### EXERCISE OBJECTIVE
Search the entries below for the string "dimensions" and copy the lines that hold it.

*** Opening STORED DATA ***

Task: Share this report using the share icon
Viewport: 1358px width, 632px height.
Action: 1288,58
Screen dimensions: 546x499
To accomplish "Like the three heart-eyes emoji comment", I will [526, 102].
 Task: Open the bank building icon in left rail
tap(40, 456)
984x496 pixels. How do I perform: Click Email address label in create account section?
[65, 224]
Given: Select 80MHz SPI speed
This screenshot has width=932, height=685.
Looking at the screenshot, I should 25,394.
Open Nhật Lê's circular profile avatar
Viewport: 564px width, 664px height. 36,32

*** Closing STORED DATA ***
*** Opening STORED DATA ***

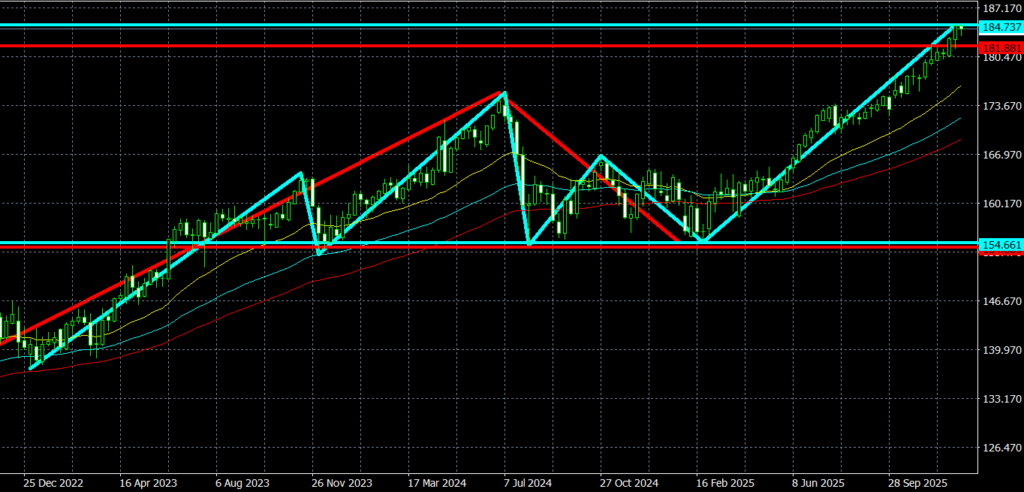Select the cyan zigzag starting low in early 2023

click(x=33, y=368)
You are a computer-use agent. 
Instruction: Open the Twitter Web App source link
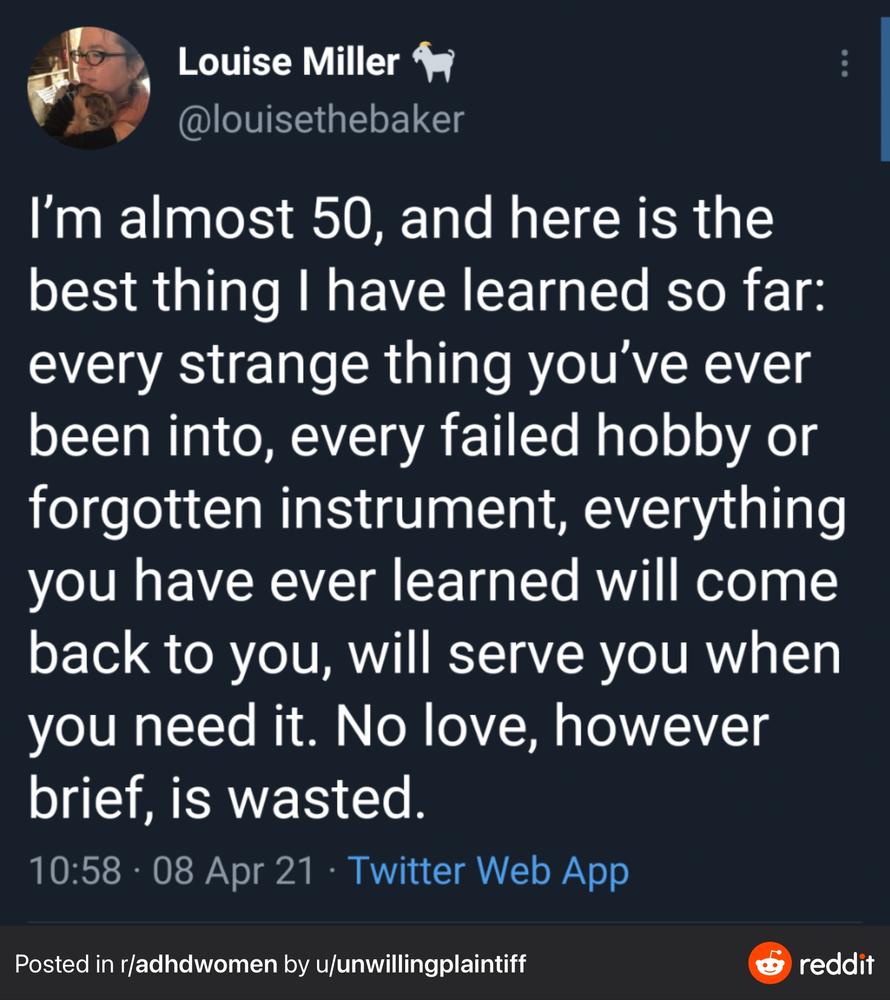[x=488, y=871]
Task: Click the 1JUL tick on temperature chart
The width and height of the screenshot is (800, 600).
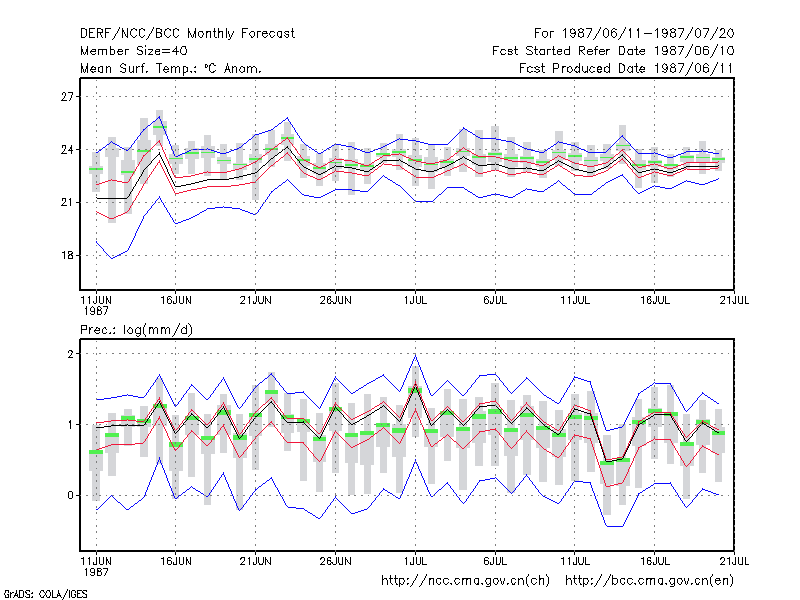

*** Closing STORED DATA ***
*** Opening STORED DATA ***

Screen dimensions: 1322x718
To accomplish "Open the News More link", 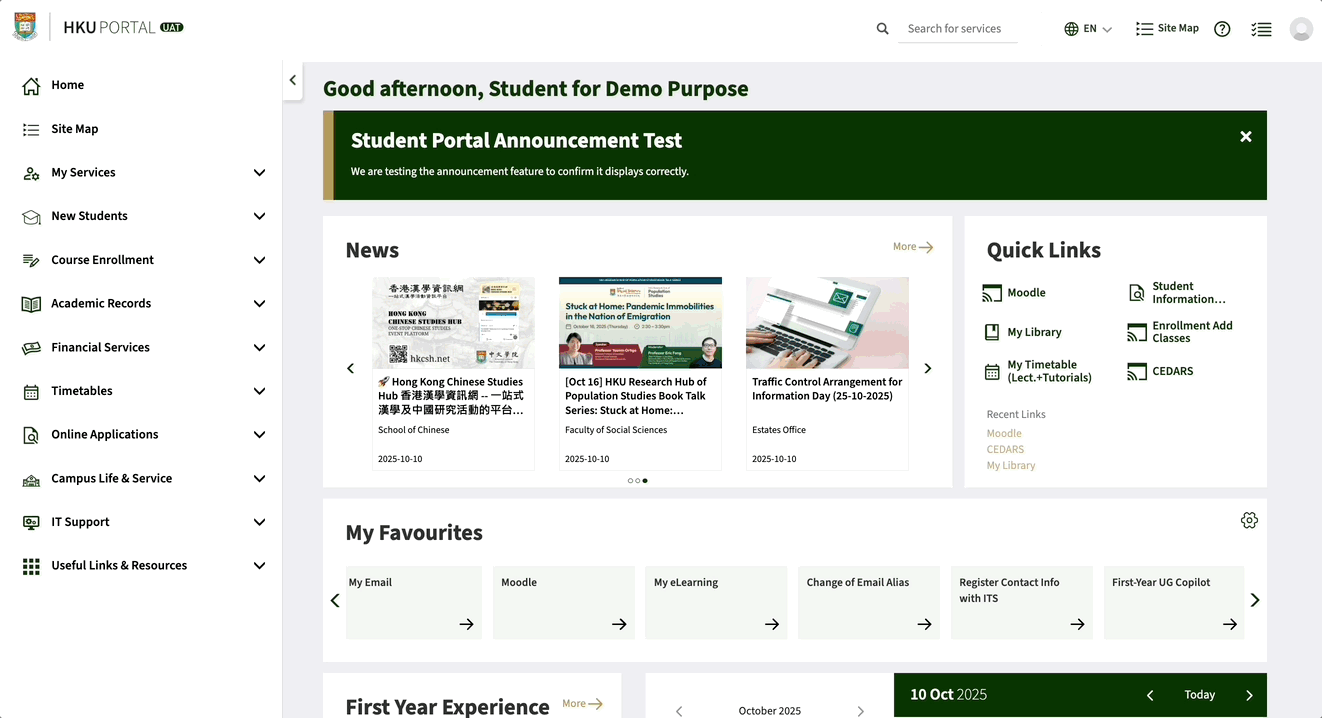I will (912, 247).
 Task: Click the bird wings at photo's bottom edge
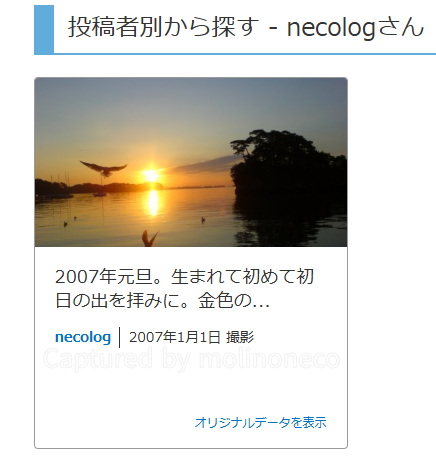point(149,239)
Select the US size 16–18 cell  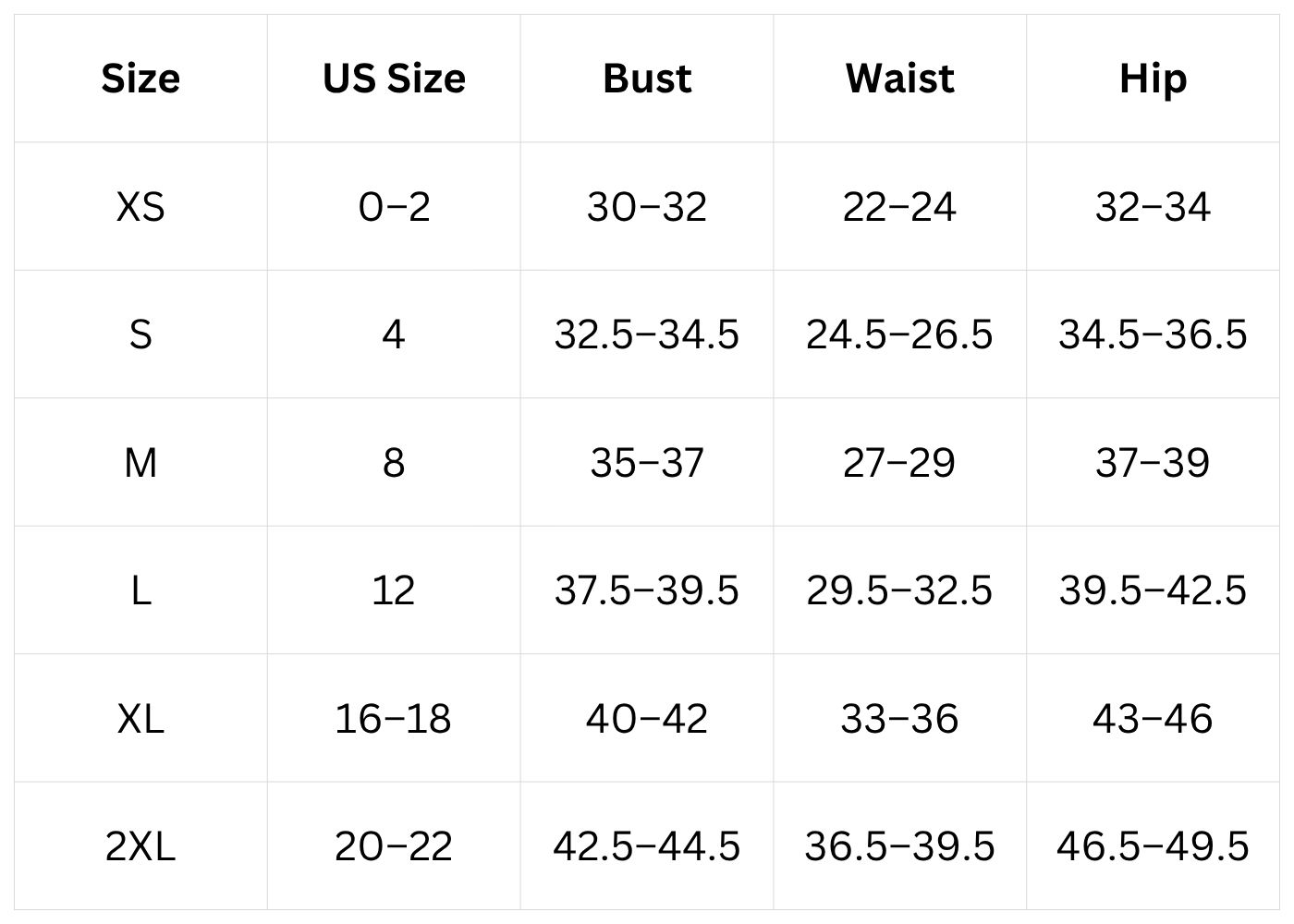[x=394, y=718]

*** Closing STORED DATA ***

### RESULT BELOW
Screen dimensions: 546x499
Screen dimensions: 1322x718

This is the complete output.